Maintaining Clear Thinking at Work

Clear thinking brainFor many employees, today’s work pace is at full throttle.  With looming deadlines, seemingly inpatient clients, and over-scheduled assignment load, today’s workforce can easily become frustrated, fatigued, and experience job burnout.  Additionally, employees consume a barrage of emails, social media messages, news accounts and the likes.  In the average day, individuals in the US receive about 34 gigabytes of information.  Between the large amount of information consumption and a growing expectation for immediate results, it becomes difficult to establish a productive work strategy that allows for clear thinking and quality decision making.  Following, are three strategies to stay focused and productive. To maintain high quality productivity, effective work strategies need to be practiced regularly.

Develop Clear Thinking Habits

The brain has a challenge trying to handle the large amount of information that it keeps processing.  According to Daniel J. Levitin, author of The Organized Mind (Penguin Books, 2014), “Our brains do have the ability to process the information we take in, but at a cost.  We can have trouble separating the trivial from the important, and all this information processing makes us tired.”  Since decision making is an important aspect of any employee’s job responsibilities, information overload can have a deleterious effect.  As a leader, ask your employees to offer examples when, in a middle of a major project, with a deadline looming, it became difficult to keep focused as they started thinking of other stuff they would rather be doing.  I’m certain that you will hear a wide variety of examples.

Clients often ask for suggestions about how to alleviate the problem and encourage clarified thinking.  Here’s our first suggestion.  Create a written project sequence which outlines each step that needs to be completed.  Such a “to do” list should be created for each project, as well as, each job tasks including telephone calls!  We encourage employees to get the data out of their heads and onto paper. Keeping a notebook or notepad handy to write down the stuff that surfaces allows the information to be captured and later posted to the appropriate project list or appointment schedule.  In this manner, employees can keep focused and attend to the current task without being distracted.

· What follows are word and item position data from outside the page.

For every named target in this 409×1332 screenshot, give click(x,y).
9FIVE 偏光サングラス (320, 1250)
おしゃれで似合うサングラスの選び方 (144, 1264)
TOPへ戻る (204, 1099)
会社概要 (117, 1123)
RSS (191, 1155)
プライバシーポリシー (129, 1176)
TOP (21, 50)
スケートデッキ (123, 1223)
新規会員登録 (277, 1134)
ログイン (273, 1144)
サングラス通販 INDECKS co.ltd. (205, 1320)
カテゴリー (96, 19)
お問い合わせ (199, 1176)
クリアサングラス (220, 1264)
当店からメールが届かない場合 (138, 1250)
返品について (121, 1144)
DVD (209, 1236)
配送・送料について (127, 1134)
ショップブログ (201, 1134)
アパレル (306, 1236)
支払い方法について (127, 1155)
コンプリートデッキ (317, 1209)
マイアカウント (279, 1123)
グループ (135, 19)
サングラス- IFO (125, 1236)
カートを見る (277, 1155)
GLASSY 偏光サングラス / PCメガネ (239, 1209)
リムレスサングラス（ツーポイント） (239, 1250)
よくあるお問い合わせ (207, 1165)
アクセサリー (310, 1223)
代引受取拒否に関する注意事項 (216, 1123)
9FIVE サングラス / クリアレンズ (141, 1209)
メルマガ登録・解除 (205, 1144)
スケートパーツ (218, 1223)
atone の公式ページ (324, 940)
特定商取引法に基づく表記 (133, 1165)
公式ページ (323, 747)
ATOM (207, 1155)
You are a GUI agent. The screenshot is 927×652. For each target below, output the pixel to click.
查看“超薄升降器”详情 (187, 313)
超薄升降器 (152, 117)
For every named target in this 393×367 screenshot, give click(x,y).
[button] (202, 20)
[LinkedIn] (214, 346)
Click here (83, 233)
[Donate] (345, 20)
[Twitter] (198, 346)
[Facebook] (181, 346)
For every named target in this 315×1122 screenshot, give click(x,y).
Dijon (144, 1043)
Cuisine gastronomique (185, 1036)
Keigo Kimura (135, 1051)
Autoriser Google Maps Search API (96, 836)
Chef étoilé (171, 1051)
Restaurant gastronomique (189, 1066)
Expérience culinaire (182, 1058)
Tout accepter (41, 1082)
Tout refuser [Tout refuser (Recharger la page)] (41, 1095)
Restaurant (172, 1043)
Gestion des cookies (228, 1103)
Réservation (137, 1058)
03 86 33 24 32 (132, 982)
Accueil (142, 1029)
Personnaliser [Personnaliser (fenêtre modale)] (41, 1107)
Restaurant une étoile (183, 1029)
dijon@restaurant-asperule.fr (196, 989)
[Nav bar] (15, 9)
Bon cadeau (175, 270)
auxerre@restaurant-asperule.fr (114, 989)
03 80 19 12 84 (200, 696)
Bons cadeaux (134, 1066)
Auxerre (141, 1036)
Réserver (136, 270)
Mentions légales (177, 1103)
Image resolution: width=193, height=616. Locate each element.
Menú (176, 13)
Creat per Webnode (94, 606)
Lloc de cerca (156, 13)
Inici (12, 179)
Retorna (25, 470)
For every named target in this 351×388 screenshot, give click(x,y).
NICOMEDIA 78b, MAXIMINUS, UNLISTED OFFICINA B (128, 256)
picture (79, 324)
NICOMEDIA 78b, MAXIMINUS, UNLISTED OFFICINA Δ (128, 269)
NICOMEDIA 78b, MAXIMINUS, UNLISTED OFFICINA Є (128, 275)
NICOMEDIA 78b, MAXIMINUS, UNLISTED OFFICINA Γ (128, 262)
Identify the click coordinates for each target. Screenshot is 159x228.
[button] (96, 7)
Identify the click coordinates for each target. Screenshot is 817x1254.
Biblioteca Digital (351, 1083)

Clear thinking habits develop when employees write information that they receive and want to remember but is not needed at the current moment.  This allows the information to be stored, but not in the brain.  Rather than taking precious mental energy trying to remember information for later use, they can focus their full attentive energy on the current work projects.

Clarify Priorities

The challenge with managing time is that it requires continuous monitoring and self-discipline.  Using time effectively is a skill that is more proficiently handled with practice.  A necessary component for time management is the establishment of priorities.  To clarify priorities at work, employees need to identify which tasks are high-payoff activities, and which are low-payoff activities.

High-payoff activities are those that will provide a significant valuable payoff in the long run.  These activities are directly related to the business goals.  Dealing with high-payoff activities can be difficult, because they are frequently large, complex or time-consuming tasks.  In business, the average day includes very little uninterrupted time to concentrate on these sorts of activities, and so they often get delayed, ending up on a back burner.  Employees must schedule these high-payoff activities so they are not over-ridden by lesser low-payoff activities.

Low-payoff activities are often short, quick and easy to do, crop up quickly and appear “urgent” in the moment.  Examples of low-payoff activities are often the routine tasks completed daily.  Frequently checking emails, spending prolonged time on social media, are examples of low-payoff activities.  If the employees are fatigued from work overload, it becomes easier to tackle and complete low-payoff activities.  Low -payoff activities are often distractions that cloud employees’ minds to think clearly.

Be Nice

Work overload affects employees’ health and well-being, so precautions should be taken to guard against fatigue.  After each task is completed, encourage employees to take a break to re-set.  Getting up from the desk, and grabbing a glass of water is a simple way to rejuvenate both the mind and body.  Employees work best with clear thinking, when they work at a pace that is comfortable for them.  Obviously, some work faster than others, but the quality of work should not suffer.  Employees should work at a level where they perform well, and should be limited to working above and beyond such expectations.  Employees and management need to be nice to themselves and take care of both their mental and physical well-being.  In this way, clarity of thought can prevail.